We know that the slogan Jin Jiyan Azadi originates from the Kurdish feminist movement and has spread everywhere in the country in the first days of the revolution. Where do you see the further connections between this revolution and the feminist movements in the region (Middle East)?
In this regard, the issue cannot be viewed solely through the gender lens. What has provided the reason for the slogan “Women, Life, Freedom” in Iran was the multi-layered identity of the Rojhelat people, who could bridge Iran and Kurdistan. The national minorities living in Iran each offer windows that can lead us to another world of culture and struggle, windows that the centralist state of Iran will refuse to open until the end of its rule. In any case, our mission as feminists is to break the fortresses that our states have built. These walls exist in the minds of many of us. A brief look at feminist works that have been translated in Iran shows that our gaze in recent years has been mainly (not exclusively) focused on history and feminist theory in the West, in a way that has often prevented us from making our region the unit of analysis. This, of course, is also one of the characteristics of centralist feminism, which can abstract its position in such a way that it identifies rather with the struggle of women in the West than with those of the region. An analysis of the impact of Jina’s uprising in the region requires a connection that we lack. Of course, we have heard the messages of solidarity from our sisters in the countries of the region, especially from our sisters in Afghanistan who, like us, have been wounded by fundamentalism. Despite the large number of female immigrant women in Iran, even though Iranian feminist activists address the problem of immigrant oppression in Iran, they were not able to develop a meaningful approach to joint resistance. Yet this would be precisely a nexus that can create a strong bond between Iranian and Afghan women and queers.

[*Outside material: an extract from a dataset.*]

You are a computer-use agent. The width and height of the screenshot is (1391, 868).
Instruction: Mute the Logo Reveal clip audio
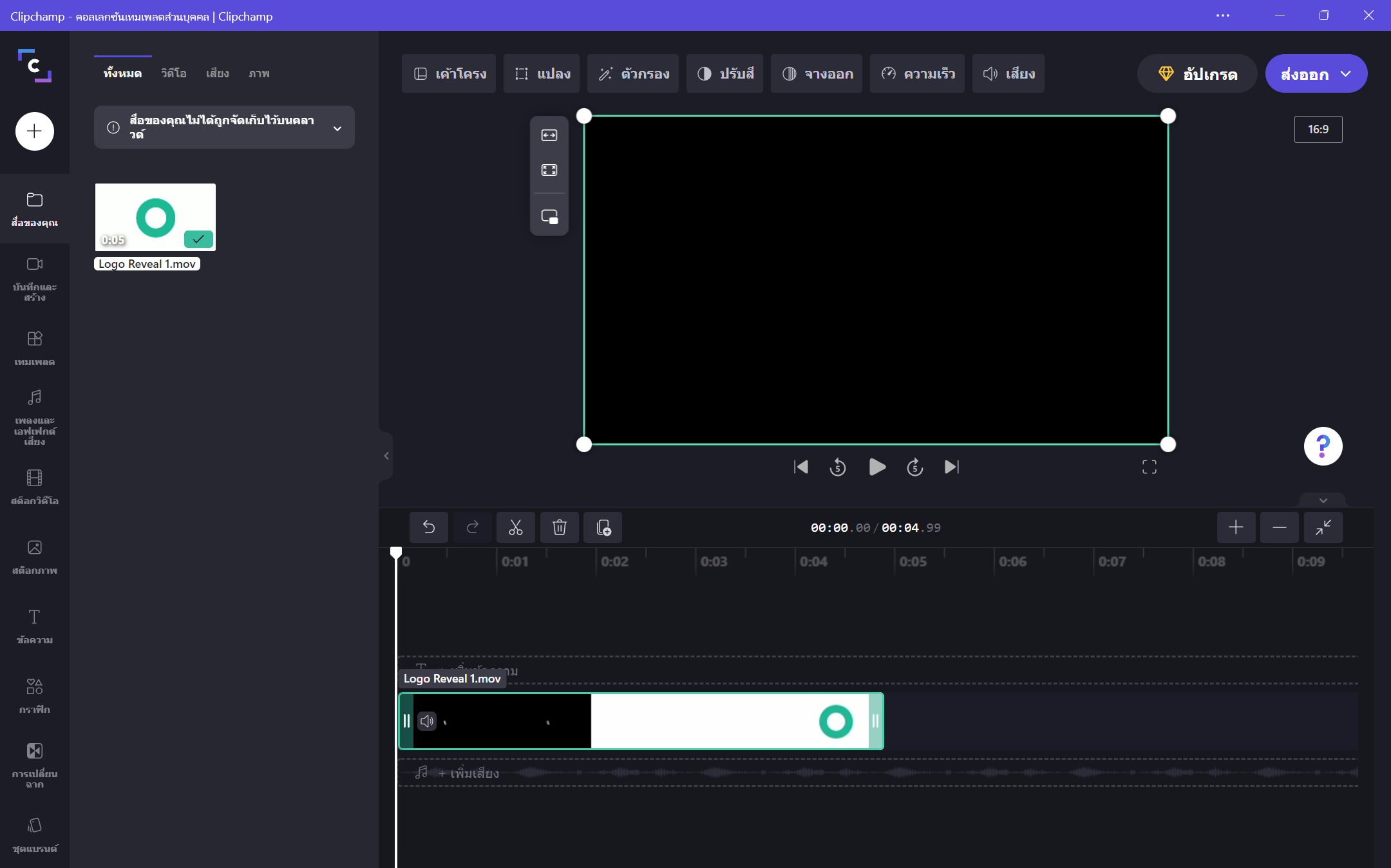[427, 721]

Although the strong security pressure in the Islamic Republic, which is the main obstacle to international communication, should not be ignored, Iranian feminists also need to defeat the giant of Iranian nationalism. As the nationalist view causes a nonrecognition of struggles of women in the region, such as Arab women. Anti-Arabism does not only represent explicitly racist positions. Indifference to the struggles and achievements of our Arab sisters and imagining them as generally backward is also one level of Anti-Arabism. Of course, compared to the past, we have taken more steps to understand the region, and we have recognized the need for regional organization. Feminists in exile from countries in the region can also play an effective role in creating a deeper connection and have already done so. Finally, it should be added that the answers to these and earlier questions are the result of our limited experience and observations. Since intergenerational communication is interrupted due to widespread repression, and dialogue between different groups of activists and sharing of experiences is difficult, there is a possibility that we are not aware of the struggles that contradict some of the assertions of this interview.